Assignment
Go through the data underneath and report how many lines hold the string "agent", giving only the number.

Working data
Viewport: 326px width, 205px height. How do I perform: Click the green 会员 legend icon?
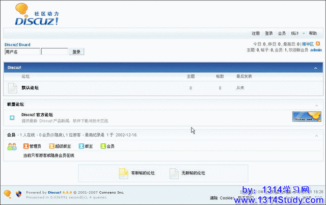pos(103,146)
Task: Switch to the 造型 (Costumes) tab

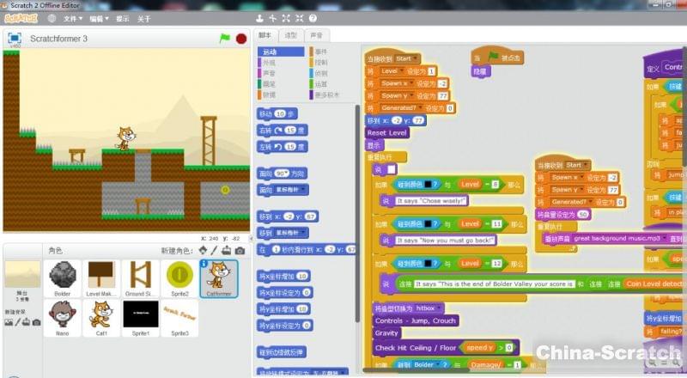Action: click(291, 35)
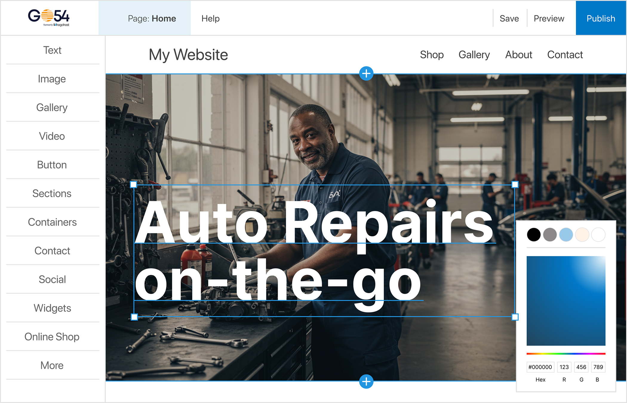
Task: Open the Widgets panel in sidebar
Action: click(x=52, y=308)
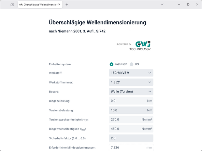Open the Werkstoffnummer dropdown 1.8521
The height and width of the screenshot is (151, 202).
pyautogui.click(x=131, y=82)
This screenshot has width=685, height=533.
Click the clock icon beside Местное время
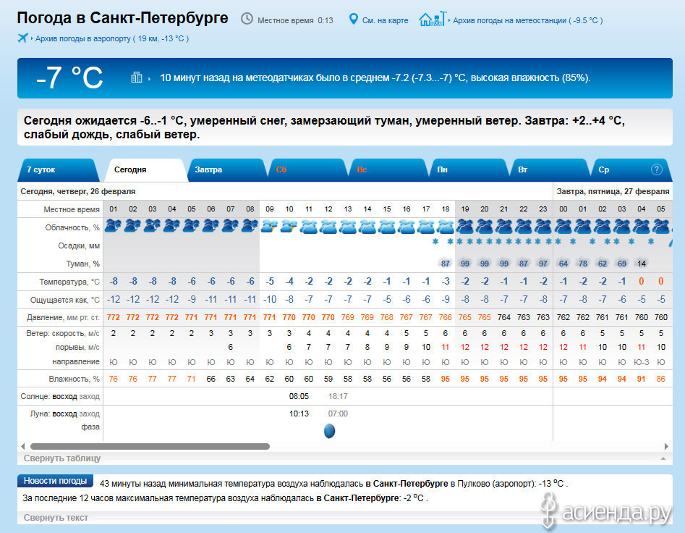(x=247, y=19)
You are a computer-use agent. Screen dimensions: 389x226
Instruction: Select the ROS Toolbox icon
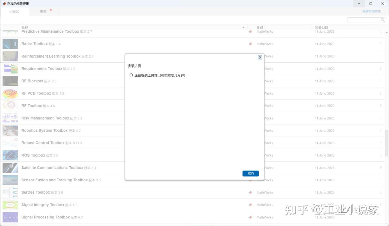pyautogui.click(x=10, y=155)
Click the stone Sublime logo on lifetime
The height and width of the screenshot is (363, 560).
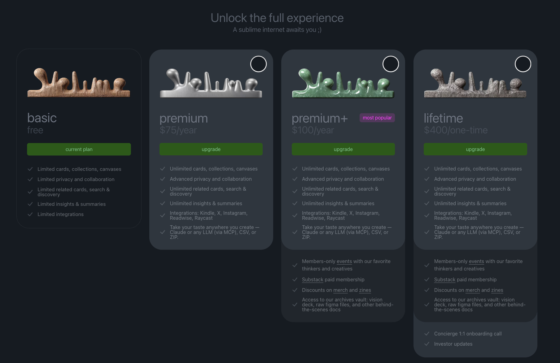tap(475, 83)
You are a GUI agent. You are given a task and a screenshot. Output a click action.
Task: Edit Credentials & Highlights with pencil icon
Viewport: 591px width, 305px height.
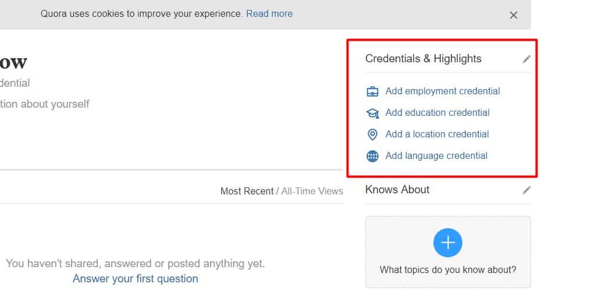[x=526, y=59]
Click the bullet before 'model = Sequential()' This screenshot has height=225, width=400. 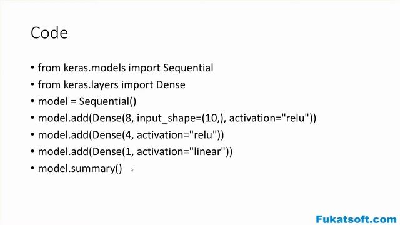(33, 101)
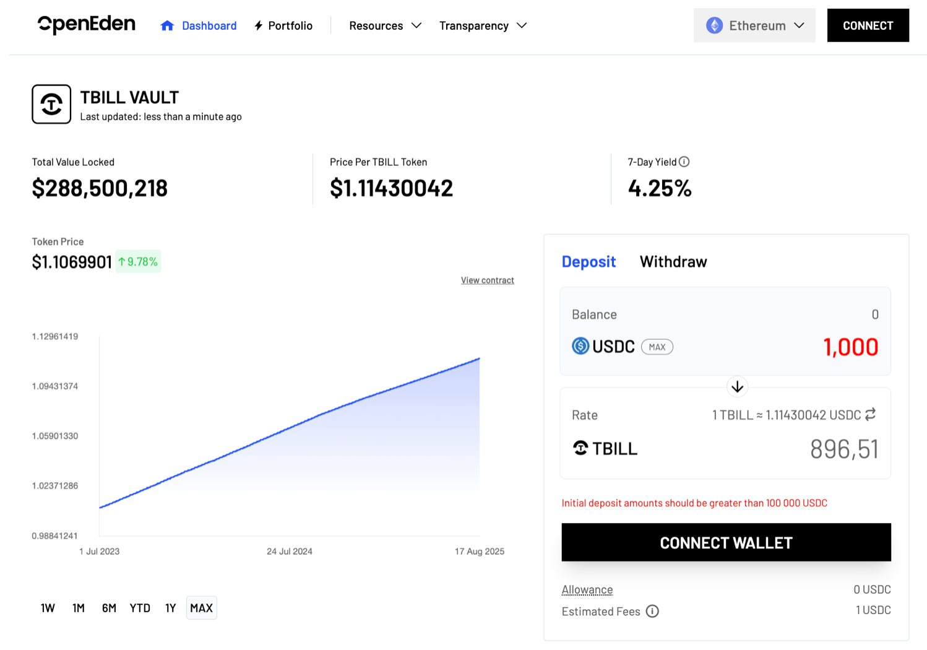Expand the Transparency menu

(483, 25)
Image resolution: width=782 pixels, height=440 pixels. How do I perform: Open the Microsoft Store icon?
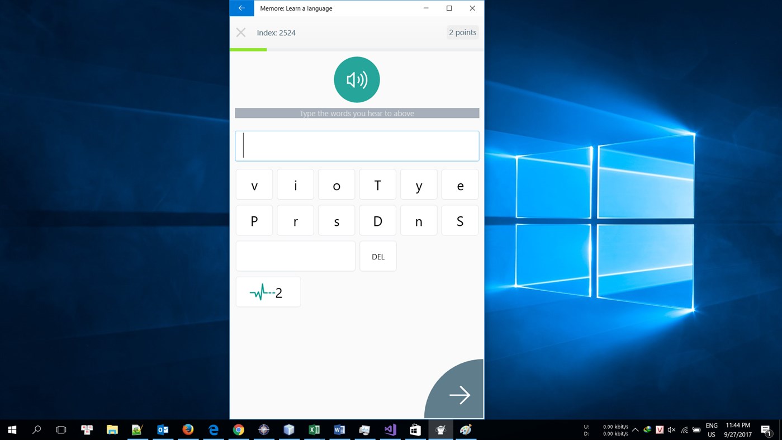415,429
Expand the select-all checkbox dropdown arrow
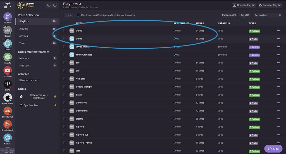Screen dimensions: 286x154 click(71, 15)
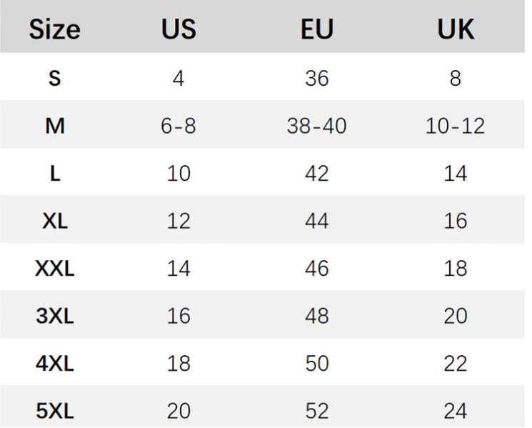Select the XXL size row label
The width and height of the screenshot is (532, 428).
[x=55, y=269]
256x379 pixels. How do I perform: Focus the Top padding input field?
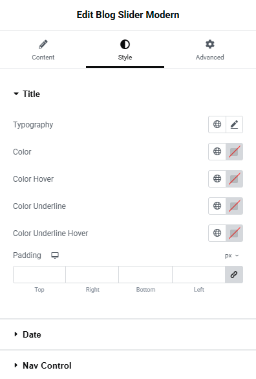tap(39, 275)
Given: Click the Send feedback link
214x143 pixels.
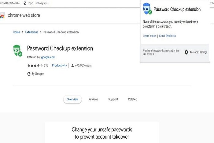Looking at the screenshot, I should point(168,36).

Output below
2